A hot afternoon by a shady creek in the woods. The old
swimming hole resounds with chatter and laughter and
care-free gaity as five little girls splash and float
and dream the hot hours away. We can see them in memory,
but here again, the beautiful fancies, the fairy-like
dreams of a future that could never exist in a world
like this, we can now but vaguely recall.
Next stop.
A sandy country road, a shining summer sun that burns
and blisters the men toiling in the hay and harvest
field. Blithely tripping barefooted through the sand we
see again the five girls as yet untouched by sin or care
or sorrow. Their heads are decked with big pasteboard
sun hats gaily trimmed with long streamers of paper
ribbons and their shoulders shaded by capes make of dock
and horseradish leaves. Where are they going? What will
they do when they get there? Of what are they so happily
chattering? Oh, Memory, you may carry us back for a
moment but you cannot re-capture for us the joyous
spirit that animated us in those happy days.
Another
stop. At grand-mother Miller's home by Long Lake. As an
unexpected favor we had been permitted to walk the three
miles to that place and told that we might stay over
night. Grandfather getting bait ready to take us fishing
when in the evening Pa came driving over in the old
spring wagon and said there was a new baby boy at our
house. How our hearts leaped with joy and almost doubt.

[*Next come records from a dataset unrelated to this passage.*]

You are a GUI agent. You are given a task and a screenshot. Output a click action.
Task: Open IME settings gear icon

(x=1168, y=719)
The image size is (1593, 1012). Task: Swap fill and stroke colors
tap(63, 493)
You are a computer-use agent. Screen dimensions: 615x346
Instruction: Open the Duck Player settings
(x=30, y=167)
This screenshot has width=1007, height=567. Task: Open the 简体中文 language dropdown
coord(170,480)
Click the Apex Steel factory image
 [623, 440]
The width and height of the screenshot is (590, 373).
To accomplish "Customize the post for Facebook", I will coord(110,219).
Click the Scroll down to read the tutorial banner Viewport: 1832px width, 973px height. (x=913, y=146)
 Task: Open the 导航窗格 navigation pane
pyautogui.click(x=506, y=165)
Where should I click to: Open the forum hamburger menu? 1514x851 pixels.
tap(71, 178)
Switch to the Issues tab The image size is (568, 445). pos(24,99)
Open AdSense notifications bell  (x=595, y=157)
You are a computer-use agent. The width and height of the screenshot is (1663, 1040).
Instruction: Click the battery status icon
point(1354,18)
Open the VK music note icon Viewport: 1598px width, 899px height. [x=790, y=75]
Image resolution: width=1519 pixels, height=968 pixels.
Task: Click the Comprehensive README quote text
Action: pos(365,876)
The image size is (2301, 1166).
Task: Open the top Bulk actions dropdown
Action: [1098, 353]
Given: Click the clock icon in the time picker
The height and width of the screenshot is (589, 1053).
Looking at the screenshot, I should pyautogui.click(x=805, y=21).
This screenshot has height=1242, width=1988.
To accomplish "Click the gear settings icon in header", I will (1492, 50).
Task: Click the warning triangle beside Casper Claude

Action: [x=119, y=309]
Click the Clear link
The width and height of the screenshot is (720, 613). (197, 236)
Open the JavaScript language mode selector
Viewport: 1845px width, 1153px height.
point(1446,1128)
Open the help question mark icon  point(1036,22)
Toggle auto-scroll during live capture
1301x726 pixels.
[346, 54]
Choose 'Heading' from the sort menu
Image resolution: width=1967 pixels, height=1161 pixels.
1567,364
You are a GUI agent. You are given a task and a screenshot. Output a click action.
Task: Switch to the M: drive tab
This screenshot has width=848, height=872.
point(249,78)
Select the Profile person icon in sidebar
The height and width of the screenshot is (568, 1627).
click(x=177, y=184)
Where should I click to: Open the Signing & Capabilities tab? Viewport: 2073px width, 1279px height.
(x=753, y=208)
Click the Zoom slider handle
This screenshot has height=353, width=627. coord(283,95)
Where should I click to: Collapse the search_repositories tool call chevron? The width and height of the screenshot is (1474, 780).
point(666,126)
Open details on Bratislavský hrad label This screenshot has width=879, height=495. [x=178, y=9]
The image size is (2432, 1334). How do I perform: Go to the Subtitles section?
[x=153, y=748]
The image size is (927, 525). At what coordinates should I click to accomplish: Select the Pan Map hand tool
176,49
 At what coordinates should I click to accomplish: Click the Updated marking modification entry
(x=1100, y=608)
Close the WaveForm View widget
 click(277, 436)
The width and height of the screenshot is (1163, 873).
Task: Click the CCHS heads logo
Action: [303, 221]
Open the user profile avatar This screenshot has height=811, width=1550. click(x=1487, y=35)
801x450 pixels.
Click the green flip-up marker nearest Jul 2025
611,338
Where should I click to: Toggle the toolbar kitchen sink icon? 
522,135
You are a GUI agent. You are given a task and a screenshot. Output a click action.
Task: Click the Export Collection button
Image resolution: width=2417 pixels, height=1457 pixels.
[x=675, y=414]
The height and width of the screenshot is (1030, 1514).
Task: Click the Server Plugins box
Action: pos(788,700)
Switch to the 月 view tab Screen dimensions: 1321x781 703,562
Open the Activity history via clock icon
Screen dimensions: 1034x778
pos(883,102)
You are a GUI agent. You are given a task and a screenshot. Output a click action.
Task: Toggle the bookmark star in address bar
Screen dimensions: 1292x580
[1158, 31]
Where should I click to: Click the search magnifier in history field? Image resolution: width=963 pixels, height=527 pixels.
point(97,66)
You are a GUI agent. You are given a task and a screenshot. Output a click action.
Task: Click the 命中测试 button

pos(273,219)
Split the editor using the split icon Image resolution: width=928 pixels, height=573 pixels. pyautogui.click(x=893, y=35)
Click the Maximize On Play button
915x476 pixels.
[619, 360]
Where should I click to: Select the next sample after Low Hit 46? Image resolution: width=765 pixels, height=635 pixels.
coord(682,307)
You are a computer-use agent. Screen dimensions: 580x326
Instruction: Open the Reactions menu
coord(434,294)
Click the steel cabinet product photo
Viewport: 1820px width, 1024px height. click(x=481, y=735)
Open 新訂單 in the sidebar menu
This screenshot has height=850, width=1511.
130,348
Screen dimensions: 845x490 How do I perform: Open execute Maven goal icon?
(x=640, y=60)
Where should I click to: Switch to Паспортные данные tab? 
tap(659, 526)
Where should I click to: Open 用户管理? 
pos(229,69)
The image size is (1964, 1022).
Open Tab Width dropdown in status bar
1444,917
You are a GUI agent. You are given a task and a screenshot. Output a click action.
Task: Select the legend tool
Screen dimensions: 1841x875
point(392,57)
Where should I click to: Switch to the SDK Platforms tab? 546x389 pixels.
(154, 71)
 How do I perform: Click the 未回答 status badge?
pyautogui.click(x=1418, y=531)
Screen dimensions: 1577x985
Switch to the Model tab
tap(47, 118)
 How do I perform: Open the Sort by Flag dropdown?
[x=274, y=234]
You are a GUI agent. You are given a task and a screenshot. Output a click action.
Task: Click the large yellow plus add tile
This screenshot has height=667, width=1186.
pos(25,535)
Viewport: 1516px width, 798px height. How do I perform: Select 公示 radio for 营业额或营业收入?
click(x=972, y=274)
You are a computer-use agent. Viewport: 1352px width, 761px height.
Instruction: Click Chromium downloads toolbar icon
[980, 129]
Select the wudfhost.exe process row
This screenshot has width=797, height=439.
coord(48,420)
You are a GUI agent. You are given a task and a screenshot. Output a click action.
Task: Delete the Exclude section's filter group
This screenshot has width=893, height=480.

How slow the old horse travelled on the way home. Do you
remember?
Again. New
neighbors had moved near us and they had a girl nearly
our age. They were not "Brethren" people and Myrtle had
a flounce on her dress. How we begged for dresses with
flounces too until finally Ma agreed to make us each
one. She made the gathers so very scant they could
scarcely be detected by critical church members, but
what cared we? They were flounces and we walked on top
of the world. Remember?
Last stop.
At the old school house. Everyone dressed in Sunday best
and acting as unlike everyday school children as we
could, for it was "The Last Day of School." We loved
school and we loved our mates and our teacher, Mr. Ward,
who was not returning next year. On this account this
last day was for some of us a day that marked for us the
very end of everything. We shed tears openly. We gave
him a present of a fountain pen bought with money begged
from unwilling parents. The big dinner but partly
assuaged our sorrow. The day ended. The old school house
door was closed. Childhood was over.
Smash!
Slap! Bang! The ship has vanished and I hear only the
banging of screen doors and the swatting of flies as the
hired girl performs her arduous duties in the kitchen. I
am no longer the care free "Flossie" of a by-gone day,
but an old woman whose strength is failing and who can
see more clearly in Memory than in Prophecy.